My best weights were saved as Pytorch Lightning .ckpt
files.
Excerpt from pretraining config file:
data:
class_path: OldDataModule
# ckpt_path:
optimizer:
class_path: torch.optim.SGD # Optimizer. See https://pytorch.org/docs/stable/optim.html for list of available optimizers
init_args:
lr: 1e-03
lr_scheduler:
class_path: torch.optim.lr_scheduler.StepLR # Learning rate scheduler. See https://pytorch.org/docs/stable/optim.html for list of available schedulers
init_args:
step_size: 2 # Step size in number of epochs for learning rate decay
gamma: 0.90 # Learning rate decay
Problem:
Now, I’d like to finetune the model. I change config.yaml
to:
- use a new LightningDataModule
- to load a checkpoint with the
ckpt
parameter - and to use a new initial learning rate for the optimizer and learning rate scheduler
However, training resumes from the last epoch that the checkpoint was saved including using the learning rate stored within the checkpoint and not the new one.

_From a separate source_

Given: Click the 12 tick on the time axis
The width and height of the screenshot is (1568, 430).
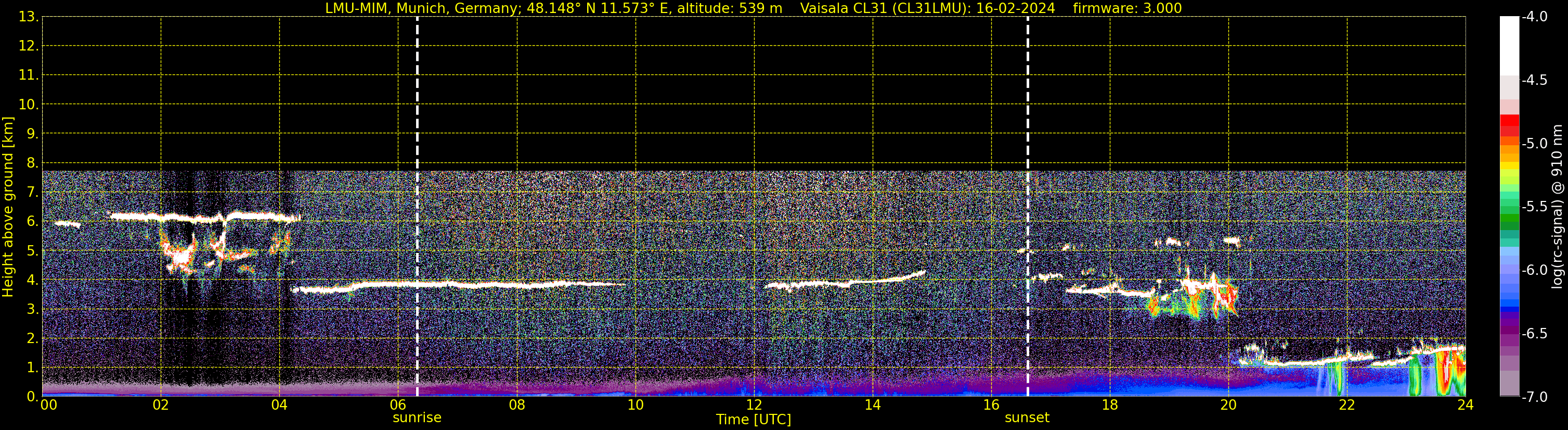Looking at the screenshot, I should click(754, 406).
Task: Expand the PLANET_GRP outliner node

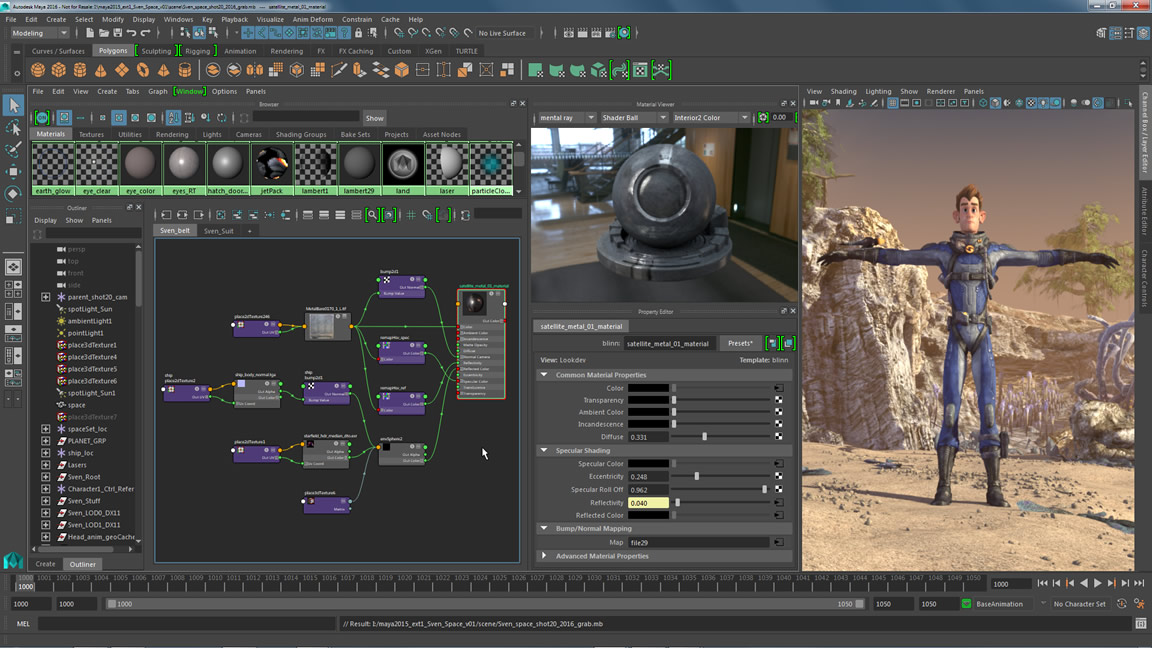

New excerpt of my finetuning config file:
data:
class_path: NewDataModule
ckpt_path: ./logs/pretrained.ckpt
optimizer:
class_path: torch.optim.SGD # Optimizer. See https://pytorch.org/docs/stable/optim.html for list of available optimizers
init_args:
lr: 5e-08
lr_scheduler:
class_path: torch.optim.lr_scheduler.ExponentialLR
init_args:
gamma: 0.10 # Learning rate decay
Question:
What is the best way for me to load in a checkpoint (essentially warmstarting the model) and reset the optimizer using yaml
config files and the Lightning CLI?
Attempts:
I reset the learning rate manually by creating a custom callback with the on_load_checkpoint
hook using:
from lightning.pytorch.callbacks import Callback
class OverwriteLR(Callback):
def on_load_checkpoint(self, trainer: Trainer, pl_module: LightningModule, checkpoint) -> None:
trainer.checkpoint['optimizer_states'][0]['param_groups'][0]['lr'] = 1e-08
I’d prefer not to do this because the value is hardcoded.
I’d prefer to tune or change all of my hyperparameters from the yaml
file, however, the optimizer, scheduler, and learning rate within my yaml configuration file is not exposed to this callback and I couldn’t quite figure out how to expose it.
I’d be grateful for any ideas on this matter. Thanks!
Version: Lightning 2.0.2